吳嬤嬤只好跟著出聲催促。
元歡壓抑著心底莫名翻湧起來的情緒,眉頭皺得死緊,她站在原地,聲音仍是又軟又嬌,試圖和這語氣十分不好的太后說理,「皇上說叫我眼睛好了再回。」
「鹿元歡,你痴傻之前還要些臉面,現在是全然不顧了嗎?」蘇太后走到她跟前,言辭犀利,絲毫顏面都不給。

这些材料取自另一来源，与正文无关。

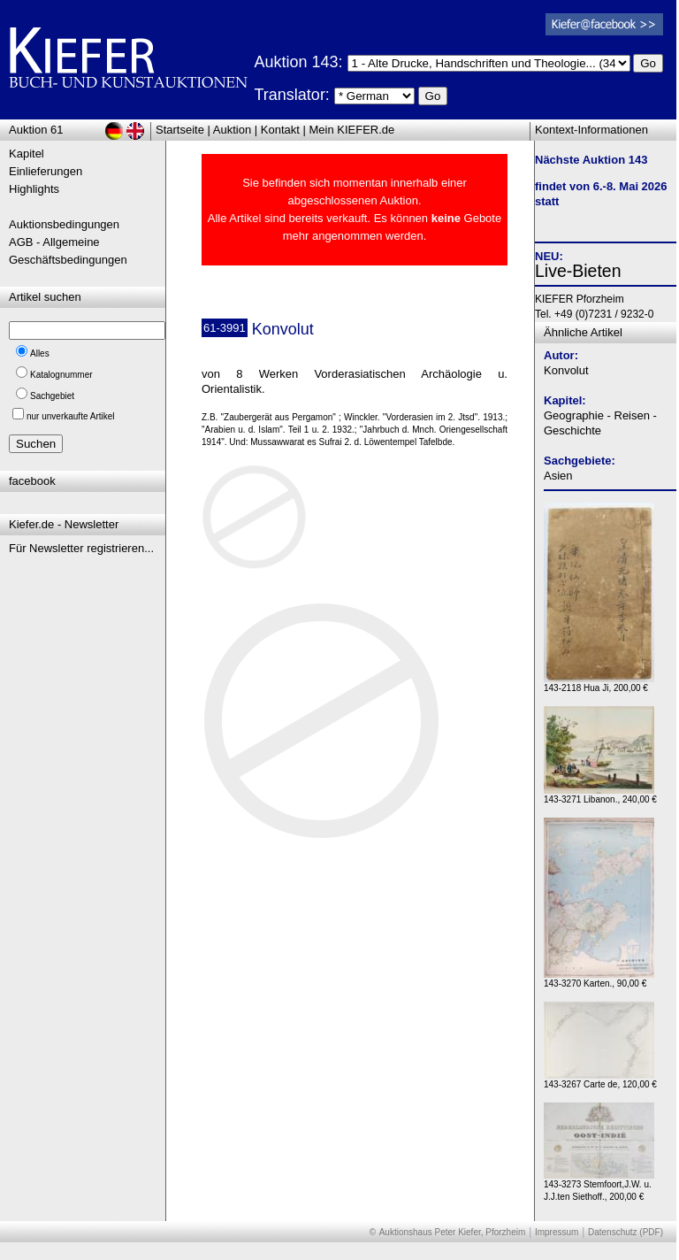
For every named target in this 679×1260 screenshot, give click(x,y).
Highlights (34, 189)
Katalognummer (61, 375)
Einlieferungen (45, 171)
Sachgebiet (52, 396)
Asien (558, 475)
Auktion (232, 129)
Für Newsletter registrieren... (81, 548)
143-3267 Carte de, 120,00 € (600, 1080)
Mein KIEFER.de (352, 129)
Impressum (556, 1232)
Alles (40, 353)
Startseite (180, 129)
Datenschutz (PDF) (625, 1232)
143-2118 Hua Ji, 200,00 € (599, 683)
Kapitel (26, 153)
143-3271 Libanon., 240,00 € (600, 795)
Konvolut (566, 370)
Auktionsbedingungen (64, 224)
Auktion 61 (36, 129)
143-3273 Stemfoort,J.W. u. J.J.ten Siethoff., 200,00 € (599, 1186)
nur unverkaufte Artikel (71, 416)
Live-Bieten (578, 270)
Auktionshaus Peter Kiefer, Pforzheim (452, 1232)
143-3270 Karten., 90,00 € (599, 979)
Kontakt (280, 129)
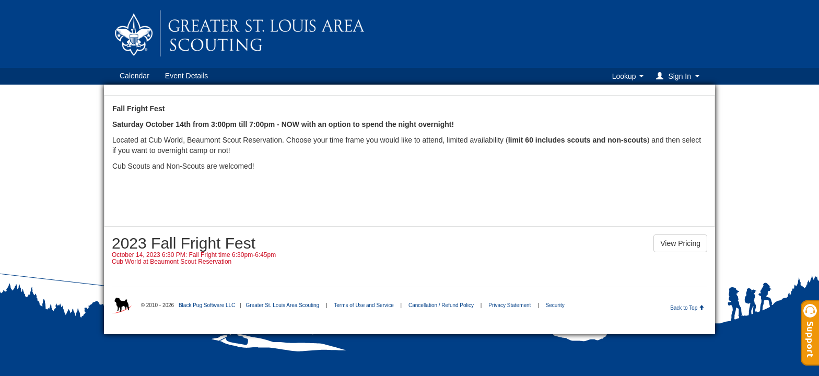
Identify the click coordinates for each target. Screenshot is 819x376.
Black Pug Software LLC (207, 305)
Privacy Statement (509, 305)
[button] (679, 76)
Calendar (134, 76)
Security (555, 305)
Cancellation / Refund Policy (441, 305)
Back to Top (687, 308)
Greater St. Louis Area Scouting (282, 305)
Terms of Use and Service (364, 305)
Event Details (186, 76)
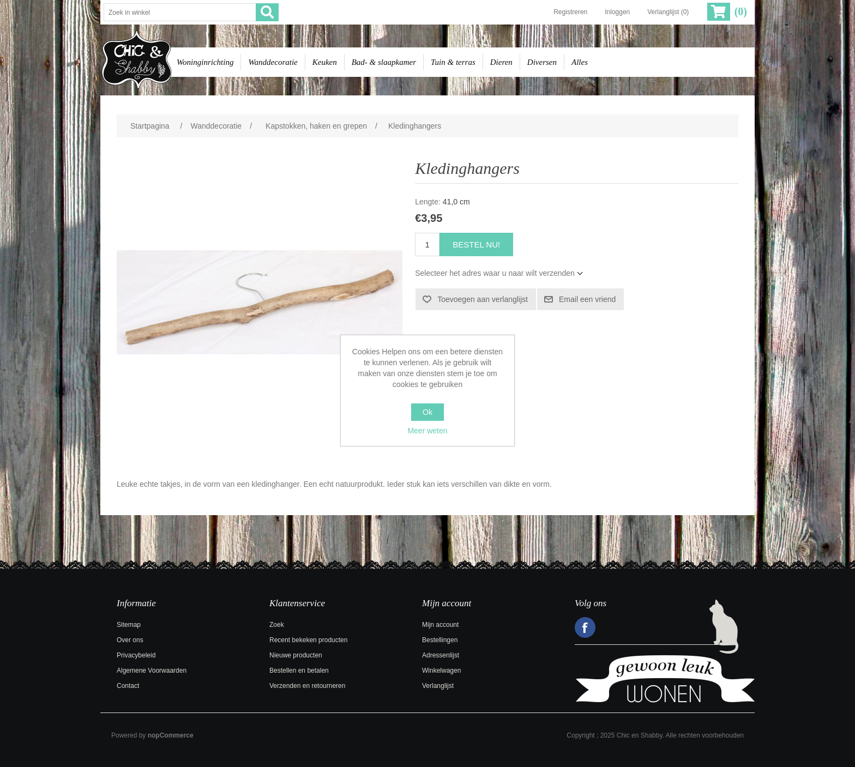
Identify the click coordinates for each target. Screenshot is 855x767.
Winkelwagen (441, 670)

元歡骨子裡是極倔的,哪怕是現在這副模樣,也是遇軟則軟,遇硬則更硬。
她垂著眸子,睫毛輕扇,纖弱的身子站得筆直,語氣也強硬幾分:「我不走。」
就在這時,團慎追了進來,一頭磕在蘇太后跟前,聲淚俱下,嗓門大得整個建章宮都能聽個清楚,「皇太后恕罪,公主上回被蘇四姑娘推得撞了柱子,好容易才有所好轉,前日又得了風寒,實在遭不得這樣的罪了,求皇太后開恩。」
「放肆!」蘇太后怎能容忍有人在自己跟前舊事重提,她當即就下了死令,「拖下去,杖責!」
團慎猙獰的面容上露出不易察覺的笑意。
在太后來時,就早早的有人去稟報皇帝了。
算著時間,嚴褚來時,正好能瞧見蘇太后在帝王寢宮外頭杖責建章宮的人,並且將九公主趕了出去。
第27章 第 27 章
於此同時,御書房中。
烏木邊象紋翹頭案桌上,七零八落地鋪著些竹簡公文,在嚴褚的注視下,羅笙挑眉,隨意撿起一本掃了掃,在瞧見裡邊內容時瞳孔不由自主一縮。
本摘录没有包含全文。